We went for a drink at the resort there (not sure re: the owner) and rediscovered that down there the rum is the cheap part of the drink!! Sat in these neat stone & thatch table & benches - until we realized they were crawling with ants!


----------



## TSOJOURNER (Dec 16, 1999)

Ah, Faster -- ants, schmantz. It's the cockroaches I hate! And those huge millipede-like critters.


----------



## TSOJOURNER (Dec 16, 1999)

I lived in St lucia for a couple of years in my youth. Although I didnt sail around the other islands we did manage to charter out of Marigot bay on occasions for day trips, snorkeling etc. As you can imagine I was able to see all wonderous things in lovely St Lucia(no other island compares from what I've been told).

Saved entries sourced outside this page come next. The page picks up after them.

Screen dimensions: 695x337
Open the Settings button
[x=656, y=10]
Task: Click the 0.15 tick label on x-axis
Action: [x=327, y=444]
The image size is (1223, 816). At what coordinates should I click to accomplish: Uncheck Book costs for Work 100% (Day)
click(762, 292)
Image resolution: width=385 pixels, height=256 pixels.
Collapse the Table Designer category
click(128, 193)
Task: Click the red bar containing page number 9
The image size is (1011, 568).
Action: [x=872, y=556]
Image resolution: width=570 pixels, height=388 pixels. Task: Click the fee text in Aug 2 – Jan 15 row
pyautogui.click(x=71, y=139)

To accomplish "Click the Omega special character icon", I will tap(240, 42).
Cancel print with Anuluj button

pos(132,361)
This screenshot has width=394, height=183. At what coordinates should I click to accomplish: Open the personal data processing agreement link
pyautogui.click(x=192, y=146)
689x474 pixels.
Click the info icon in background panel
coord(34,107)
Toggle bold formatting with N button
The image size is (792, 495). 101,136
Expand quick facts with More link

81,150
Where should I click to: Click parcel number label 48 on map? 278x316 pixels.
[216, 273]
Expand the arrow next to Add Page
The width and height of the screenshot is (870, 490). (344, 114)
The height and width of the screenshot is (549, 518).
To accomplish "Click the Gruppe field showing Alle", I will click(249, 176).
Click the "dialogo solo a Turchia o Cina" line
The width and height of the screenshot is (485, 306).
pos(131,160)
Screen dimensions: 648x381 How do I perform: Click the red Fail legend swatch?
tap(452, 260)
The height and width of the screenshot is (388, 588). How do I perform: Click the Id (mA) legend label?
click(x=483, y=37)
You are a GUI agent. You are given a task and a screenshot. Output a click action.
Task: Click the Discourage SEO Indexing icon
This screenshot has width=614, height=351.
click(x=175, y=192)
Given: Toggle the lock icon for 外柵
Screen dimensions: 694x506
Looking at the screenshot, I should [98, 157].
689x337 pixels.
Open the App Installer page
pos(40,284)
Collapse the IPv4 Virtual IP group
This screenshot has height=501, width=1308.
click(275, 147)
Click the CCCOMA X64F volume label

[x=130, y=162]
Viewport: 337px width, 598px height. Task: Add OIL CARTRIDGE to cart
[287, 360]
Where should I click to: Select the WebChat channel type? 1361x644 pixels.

Lived in Black Bay, the only black sand beach I know of in that part of the carib. Spent alot of time in Soufriere(scuba,snorkelling)with excellent food and views found at the Dasheene resturant, Rodney Bay, Castries. Hot spring sulfur baths near the volcanco is a must. The volcano itself does not offer alot to see except bubbling mud, lol. Eat at the Green Parrot in Castries if you get a chance. Spectacular view over Castries and points north. Great rain forest above Soufriere to explore(bring a local)Excellent golf near Sandels, I believe the 10th most challenging nine hole in the world. When you loose a ball here dont bother looking for it, lol. If you have time rent a jeep make the drive down toward View Fort ask the locals for directions to Honeymoon beach(windward side up from club med a couple of miles). You will be the only soul around on this vast ocean front range. The light house in Vieux fort is nice with a good view of St Vincents on a clear day. Horse back riding, topless beach, windsurfing, volleyball all found on the beach near club med.. Great dining at club med as well and they will allow you to pay for a night of fun and food if you desire.


Now do I qualify to be your tour guide? If so lets go!!!!  

Have fun and fair winds

Jeff


----------